We’re now around 2.1 million downloads - we would have passed 2 million sometime in April 2023, so less than 5 years after our first million. Somehow, we’re seeing 25-30,000 downloads every October!
Since this doesn’t include most Linux packages, or the >100k downloads on GitHub, it’s pretty amazing for chemistry software.
So thank you. Thanks to an amazing community, from all the contributors, to the users, testers, bug reporters, … it’s amazing to see what’s grown up from a small start.

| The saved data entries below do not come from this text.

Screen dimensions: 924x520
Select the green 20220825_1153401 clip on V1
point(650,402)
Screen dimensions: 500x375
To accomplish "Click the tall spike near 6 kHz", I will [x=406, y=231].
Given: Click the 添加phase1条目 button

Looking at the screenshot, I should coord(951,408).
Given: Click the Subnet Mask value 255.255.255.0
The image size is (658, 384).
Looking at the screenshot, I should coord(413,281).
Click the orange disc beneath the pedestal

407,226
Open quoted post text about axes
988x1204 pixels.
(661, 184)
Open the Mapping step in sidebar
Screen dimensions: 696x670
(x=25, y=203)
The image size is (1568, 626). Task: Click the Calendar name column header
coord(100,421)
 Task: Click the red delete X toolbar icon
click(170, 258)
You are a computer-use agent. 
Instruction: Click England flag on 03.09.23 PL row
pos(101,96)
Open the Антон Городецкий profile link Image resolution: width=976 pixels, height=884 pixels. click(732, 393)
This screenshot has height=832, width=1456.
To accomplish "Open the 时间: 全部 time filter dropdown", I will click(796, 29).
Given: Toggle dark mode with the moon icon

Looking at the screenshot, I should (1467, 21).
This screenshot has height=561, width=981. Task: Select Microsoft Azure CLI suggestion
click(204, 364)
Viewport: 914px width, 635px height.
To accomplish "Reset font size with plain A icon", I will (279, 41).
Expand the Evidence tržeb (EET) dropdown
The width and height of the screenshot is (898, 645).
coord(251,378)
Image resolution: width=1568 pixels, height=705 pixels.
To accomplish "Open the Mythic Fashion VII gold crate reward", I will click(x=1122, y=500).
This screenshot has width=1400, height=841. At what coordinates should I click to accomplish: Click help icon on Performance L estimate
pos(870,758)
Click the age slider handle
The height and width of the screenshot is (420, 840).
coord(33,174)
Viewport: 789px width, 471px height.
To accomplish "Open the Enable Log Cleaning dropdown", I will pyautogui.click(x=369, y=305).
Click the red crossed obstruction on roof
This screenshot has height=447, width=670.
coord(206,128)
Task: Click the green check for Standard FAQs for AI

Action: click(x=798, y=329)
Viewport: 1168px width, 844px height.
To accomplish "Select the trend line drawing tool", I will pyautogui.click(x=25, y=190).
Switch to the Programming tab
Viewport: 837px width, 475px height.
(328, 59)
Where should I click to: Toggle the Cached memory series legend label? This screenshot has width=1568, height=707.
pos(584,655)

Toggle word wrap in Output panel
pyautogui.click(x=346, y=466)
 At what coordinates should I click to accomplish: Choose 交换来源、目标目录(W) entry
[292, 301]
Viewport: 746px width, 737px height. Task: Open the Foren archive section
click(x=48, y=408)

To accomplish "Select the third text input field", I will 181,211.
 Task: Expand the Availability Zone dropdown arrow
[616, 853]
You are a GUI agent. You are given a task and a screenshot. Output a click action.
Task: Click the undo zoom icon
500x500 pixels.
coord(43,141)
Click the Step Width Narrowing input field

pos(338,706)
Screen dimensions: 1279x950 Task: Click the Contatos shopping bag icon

Though correlation is not causation, the start of the academic year often is around this time, too. Speculation: there are introductions into quantum chemistry in lines of «Avogadro is an assistant to prepare (and eventually visualize the results of) computations with MOPAC, Gaussian, …».
Little bemol: the statistics by sourceforge is about Avogadro, the download button links to the old branch (e.g. avogadro-1.2.0.tar.gz for a visit with Linux as operation system). While there are situations where this one can provide functionality which isn’t yet back in the branch leading to Avogadro2, I suggest a more prominent link to avogadro.cc or two.avogadro.cc than a mere «Follow Avogadro». Perhaps «A new version of the program is in preparation. See two.avogadro.cc for current development releases and documentation.», or similar.
Yes, the ~25-30,000 downloads definitely come from the academic year.
There’s a saying that you don’t get a second chance to make a first impression.
I’ve had a number of discussions at conferences, considered all the feedback here, and we’ve done several community surveys.
The main concerns about Avogadro 2 have been that it’s missing certain features and there isn’t documentation as to the changes, benefits, etc.
When we declared a “1.0” release, we were very careful to make sure it was really a good tool, because we knew crashes, bugs, etc. would reflect poorly.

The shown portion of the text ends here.